First we’re overriding the name of the table ‘nesting’ the results of the query in parentheses using the ‘as’ keyword to make it ‘compliance_check’
We’re then requesting two columns/rows –
sha256,
and the results of the case statement, labeled ‘ztl_status’.
From that new ‘metatable’, we say we’d like to end up with its sha256 column and a default of failed for ztl_status (via coalesce)
In the process/same line we’re also re-applying the ztl_status label (since the way we’re asking for it would be the column header otherwise)
To ‘trick’ the query into returning/generating/allowing an empty/NULL result (when as in this case the ‘where path’ isn’t found/the query would normally return no result) we make a SECOND, new table to join against with one key/value, x = 1, and re-lable that single column ‘x’.
Left joining excludes that new tables content but now we can return an empty sha256 and failed for that case on the right-side’s table. Think of it like a venn diagram where our join only cares about the values distinctly only in the ‘compliance_check’… metatable

And now that we’ve broken that down, to bring it all home, here’s the true not-so-secret sauce of the setup: compliance checks status change events get written out to Prometheus metrics, which Grafana can dynamically pull in via variables to a self-maintaining dashboard! The one we use reflects the raw numbers alongside percentages as a time series trend a.k.a. a burndown chart (if we had a threshold, which you can also trivially represent in Grafana as an arbitrary horizontal line, to work towards getting the fleet under). Looks impressive on slides! Get yours today!

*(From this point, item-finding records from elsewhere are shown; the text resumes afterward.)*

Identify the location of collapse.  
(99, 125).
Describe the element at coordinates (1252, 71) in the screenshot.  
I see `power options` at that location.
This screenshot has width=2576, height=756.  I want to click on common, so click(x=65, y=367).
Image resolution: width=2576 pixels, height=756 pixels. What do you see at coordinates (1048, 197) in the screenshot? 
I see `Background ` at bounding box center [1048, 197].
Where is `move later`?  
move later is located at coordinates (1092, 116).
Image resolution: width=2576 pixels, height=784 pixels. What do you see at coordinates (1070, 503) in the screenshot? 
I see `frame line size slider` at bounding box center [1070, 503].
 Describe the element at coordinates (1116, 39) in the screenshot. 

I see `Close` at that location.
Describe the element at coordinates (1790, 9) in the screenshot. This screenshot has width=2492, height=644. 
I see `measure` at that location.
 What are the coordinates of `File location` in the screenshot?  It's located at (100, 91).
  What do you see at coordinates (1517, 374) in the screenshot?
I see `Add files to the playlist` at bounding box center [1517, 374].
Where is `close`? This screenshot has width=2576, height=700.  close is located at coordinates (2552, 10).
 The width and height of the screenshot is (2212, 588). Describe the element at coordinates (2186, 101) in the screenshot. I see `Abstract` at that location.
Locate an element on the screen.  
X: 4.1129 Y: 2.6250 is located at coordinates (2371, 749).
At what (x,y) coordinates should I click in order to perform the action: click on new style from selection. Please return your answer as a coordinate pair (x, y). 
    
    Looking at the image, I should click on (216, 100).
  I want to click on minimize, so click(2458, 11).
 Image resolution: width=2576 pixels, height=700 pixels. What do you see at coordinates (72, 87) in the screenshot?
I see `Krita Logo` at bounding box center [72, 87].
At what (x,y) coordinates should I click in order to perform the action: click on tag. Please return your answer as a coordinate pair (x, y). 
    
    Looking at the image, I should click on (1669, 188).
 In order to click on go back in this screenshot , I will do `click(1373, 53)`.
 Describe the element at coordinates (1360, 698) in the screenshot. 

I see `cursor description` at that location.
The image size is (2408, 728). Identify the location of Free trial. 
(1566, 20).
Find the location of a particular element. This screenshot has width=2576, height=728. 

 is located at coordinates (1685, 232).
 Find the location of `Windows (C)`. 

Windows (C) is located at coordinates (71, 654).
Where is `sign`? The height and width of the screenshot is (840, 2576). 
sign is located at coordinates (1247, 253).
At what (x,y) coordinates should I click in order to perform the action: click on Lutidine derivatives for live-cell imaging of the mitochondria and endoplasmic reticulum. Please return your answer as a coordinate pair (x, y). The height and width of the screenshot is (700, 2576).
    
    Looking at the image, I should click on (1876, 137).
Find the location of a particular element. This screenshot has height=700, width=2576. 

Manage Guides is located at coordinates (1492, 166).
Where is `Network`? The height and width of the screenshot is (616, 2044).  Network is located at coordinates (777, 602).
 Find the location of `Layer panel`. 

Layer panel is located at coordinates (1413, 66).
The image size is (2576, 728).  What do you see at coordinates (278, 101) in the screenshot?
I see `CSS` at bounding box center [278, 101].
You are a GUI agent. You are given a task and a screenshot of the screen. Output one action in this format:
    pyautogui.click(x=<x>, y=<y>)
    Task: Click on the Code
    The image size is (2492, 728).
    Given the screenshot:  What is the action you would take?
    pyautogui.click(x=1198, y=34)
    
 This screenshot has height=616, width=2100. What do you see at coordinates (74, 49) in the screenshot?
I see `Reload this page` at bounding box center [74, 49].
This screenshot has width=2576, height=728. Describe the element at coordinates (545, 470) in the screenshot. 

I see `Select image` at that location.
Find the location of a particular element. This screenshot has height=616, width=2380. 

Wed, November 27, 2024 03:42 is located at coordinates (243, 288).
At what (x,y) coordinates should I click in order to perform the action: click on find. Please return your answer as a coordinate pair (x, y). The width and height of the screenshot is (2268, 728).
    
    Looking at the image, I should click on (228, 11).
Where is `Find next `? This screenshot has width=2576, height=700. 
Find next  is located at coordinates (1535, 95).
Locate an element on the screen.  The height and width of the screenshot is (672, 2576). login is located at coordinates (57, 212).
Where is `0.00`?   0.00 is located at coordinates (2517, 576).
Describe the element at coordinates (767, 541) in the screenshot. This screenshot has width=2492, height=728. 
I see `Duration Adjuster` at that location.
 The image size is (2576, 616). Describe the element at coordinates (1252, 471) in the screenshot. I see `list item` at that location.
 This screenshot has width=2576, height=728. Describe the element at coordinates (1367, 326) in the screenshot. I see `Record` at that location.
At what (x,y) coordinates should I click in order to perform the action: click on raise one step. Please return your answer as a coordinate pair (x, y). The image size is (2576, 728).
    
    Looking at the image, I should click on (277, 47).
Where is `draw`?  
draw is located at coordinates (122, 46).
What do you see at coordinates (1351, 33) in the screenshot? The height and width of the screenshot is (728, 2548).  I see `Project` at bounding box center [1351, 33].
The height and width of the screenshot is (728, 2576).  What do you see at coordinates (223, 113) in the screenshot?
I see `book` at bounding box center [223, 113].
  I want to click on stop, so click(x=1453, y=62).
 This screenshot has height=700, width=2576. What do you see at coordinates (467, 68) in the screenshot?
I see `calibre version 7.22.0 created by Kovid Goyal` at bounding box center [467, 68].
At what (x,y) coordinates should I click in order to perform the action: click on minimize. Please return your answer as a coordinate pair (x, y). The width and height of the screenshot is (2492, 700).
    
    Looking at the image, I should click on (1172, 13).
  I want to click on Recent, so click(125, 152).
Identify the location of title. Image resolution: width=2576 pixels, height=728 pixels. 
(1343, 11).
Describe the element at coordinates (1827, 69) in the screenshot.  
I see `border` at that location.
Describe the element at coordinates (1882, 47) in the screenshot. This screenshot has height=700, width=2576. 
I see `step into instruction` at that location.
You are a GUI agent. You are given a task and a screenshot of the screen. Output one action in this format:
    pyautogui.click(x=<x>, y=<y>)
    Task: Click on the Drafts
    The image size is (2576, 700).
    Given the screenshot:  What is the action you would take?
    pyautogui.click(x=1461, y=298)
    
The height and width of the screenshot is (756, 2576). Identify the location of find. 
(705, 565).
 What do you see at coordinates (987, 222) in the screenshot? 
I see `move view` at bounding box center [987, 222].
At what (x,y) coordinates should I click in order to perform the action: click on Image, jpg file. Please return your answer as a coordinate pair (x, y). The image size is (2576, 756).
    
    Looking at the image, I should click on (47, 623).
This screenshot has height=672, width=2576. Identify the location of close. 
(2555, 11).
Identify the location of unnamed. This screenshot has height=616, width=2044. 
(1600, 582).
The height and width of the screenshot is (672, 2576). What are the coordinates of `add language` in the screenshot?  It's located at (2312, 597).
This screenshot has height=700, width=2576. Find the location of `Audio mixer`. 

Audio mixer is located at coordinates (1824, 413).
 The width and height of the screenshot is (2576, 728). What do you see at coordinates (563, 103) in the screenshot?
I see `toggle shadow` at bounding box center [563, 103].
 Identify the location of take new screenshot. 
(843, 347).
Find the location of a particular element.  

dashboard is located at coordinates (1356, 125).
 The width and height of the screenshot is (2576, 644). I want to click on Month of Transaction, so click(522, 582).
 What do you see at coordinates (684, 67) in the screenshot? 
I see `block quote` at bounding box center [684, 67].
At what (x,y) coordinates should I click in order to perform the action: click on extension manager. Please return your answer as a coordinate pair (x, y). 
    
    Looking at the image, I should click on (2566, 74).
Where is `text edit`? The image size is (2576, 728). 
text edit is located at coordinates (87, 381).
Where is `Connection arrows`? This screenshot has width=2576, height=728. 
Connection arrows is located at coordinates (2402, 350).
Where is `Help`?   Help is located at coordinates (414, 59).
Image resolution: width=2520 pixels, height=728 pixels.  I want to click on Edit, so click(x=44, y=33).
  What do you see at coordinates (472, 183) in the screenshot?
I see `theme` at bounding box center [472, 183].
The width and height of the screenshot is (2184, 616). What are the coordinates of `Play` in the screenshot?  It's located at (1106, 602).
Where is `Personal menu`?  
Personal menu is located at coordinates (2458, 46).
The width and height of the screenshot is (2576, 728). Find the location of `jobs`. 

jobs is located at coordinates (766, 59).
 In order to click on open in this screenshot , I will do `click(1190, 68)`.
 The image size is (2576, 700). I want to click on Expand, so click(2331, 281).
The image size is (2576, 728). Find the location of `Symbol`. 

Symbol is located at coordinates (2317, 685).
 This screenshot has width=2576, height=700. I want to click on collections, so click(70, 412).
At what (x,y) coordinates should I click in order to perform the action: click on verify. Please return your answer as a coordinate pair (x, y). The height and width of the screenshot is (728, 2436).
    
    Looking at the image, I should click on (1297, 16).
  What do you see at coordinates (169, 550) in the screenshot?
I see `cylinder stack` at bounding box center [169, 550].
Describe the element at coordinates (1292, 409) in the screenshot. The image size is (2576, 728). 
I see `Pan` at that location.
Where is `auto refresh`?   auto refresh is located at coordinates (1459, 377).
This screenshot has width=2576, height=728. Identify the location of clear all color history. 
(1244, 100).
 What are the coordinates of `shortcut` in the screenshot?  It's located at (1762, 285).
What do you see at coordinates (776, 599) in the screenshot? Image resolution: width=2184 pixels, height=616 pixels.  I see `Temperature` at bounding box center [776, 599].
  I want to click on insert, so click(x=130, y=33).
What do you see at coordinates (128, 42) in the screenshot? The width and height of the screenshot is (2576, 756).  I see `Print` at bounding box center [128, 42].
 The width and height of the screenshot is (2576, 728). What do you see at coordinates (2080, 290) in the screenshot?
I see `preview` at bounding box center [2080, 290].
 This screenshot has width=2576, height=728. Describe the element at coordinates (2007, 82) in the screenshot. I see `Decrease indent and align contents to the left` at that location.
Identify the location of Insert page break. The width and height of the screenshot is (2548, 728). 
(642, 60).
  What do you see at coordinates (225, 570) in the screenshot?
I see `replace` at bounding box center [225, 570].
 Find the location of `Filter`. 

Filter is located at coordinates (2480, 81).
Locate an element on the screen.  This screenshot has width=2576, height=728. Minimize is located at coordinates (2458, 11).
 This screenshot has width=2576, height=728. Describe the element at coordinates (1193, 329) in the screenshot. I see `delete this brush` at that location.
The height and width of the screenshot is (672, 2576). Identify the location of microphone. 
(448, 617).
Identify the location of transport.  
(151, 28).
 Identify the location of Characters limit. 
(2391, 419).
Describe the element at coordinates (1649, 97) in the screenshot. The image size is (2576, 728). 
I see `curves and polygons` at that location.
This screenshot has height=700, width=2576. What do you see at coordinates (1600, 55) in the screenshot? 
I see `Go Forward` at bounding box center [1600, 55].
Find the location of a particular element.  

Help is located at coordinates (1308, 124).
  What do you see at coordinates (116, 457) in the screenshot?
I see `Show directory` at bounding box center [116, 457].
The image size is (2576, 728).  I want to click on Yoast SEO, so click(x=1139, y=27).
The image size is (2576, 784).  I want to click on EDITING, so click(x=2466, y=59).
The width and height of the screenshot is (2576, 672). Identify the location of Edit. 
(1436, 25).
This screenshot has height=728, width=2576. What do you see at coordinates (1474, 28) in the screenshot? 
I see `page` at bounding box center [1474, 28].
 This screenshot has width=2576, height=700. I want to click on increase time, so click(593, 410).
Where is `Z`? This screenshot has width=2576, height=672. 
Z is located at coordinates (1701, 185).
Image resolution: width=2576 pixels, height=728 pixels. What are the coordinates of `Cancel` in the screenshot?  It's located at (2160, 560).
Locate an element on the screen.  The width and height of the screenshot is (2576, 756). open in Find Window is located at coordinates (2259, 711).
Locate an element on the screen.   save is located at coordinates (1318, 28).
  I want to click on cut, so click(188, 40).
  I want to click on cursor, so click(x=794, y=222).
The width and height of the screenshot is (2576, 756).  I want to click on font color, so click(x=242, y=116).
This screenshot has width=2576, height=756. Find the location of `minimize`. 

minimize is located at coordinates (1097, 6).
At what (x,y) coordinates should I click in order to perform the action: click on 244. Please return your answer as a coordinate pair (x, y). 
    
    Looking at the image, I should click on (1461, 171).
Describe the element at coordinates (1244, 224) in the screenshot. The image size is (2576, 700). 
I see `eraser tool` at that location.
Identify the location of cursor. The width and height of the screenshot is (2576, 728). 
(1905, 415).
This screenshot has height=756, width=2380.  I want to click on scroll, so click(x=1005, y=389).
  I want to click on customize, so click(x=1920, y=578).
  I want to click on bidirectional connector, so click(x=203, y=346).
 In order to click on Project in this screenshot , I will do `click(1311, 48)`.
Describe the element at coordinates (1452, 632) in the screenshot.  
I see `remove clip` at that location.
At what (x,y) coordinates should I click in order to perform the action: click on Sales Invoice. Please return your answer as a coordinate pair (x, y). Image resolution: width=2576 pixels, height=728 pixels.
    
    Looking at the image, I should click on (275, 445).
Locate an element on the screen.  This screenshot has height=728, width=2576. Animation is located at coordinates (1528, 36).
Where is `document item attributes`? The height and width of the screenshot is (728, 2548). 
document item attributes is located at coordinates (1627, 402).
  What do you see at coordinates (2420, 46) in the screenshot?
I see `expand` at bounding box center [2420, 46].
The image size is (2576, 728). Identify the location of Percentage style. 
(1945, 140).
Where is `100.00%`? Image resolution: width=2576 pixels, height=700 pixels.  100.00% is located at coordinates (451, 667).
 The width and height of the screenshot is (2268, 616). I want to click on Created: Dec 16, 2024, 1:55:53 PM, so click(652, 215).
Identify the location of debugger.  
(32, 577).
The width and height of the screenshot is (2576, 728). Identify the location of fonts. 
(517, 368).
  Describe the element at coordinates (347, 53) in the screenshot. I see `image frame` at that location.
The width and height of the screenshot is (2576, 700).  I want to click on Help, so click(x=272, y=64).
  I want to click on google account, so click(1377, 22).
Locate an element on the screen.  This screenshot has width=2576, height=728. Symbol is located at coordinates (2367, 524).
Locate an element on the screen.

Zentral actually has more exciting visualizations, but I’ll round out this article underlying the governance benefits of using this tool for proof when being audited; on Windows and Linux via puppet we check in the code, on Mac we checked in the Munki pkg with the metadata and payload that made the change, then with Terraform to manage the compliance check or gitops to manage the osquery pack we verified that the job got done. And THAT is how you apply rigor to your processes so you can own the ‘engineer’ in your title as Client Platform Engineers, if I do say so myself. I hope you agree and get to work with tooling that enables rigor like this!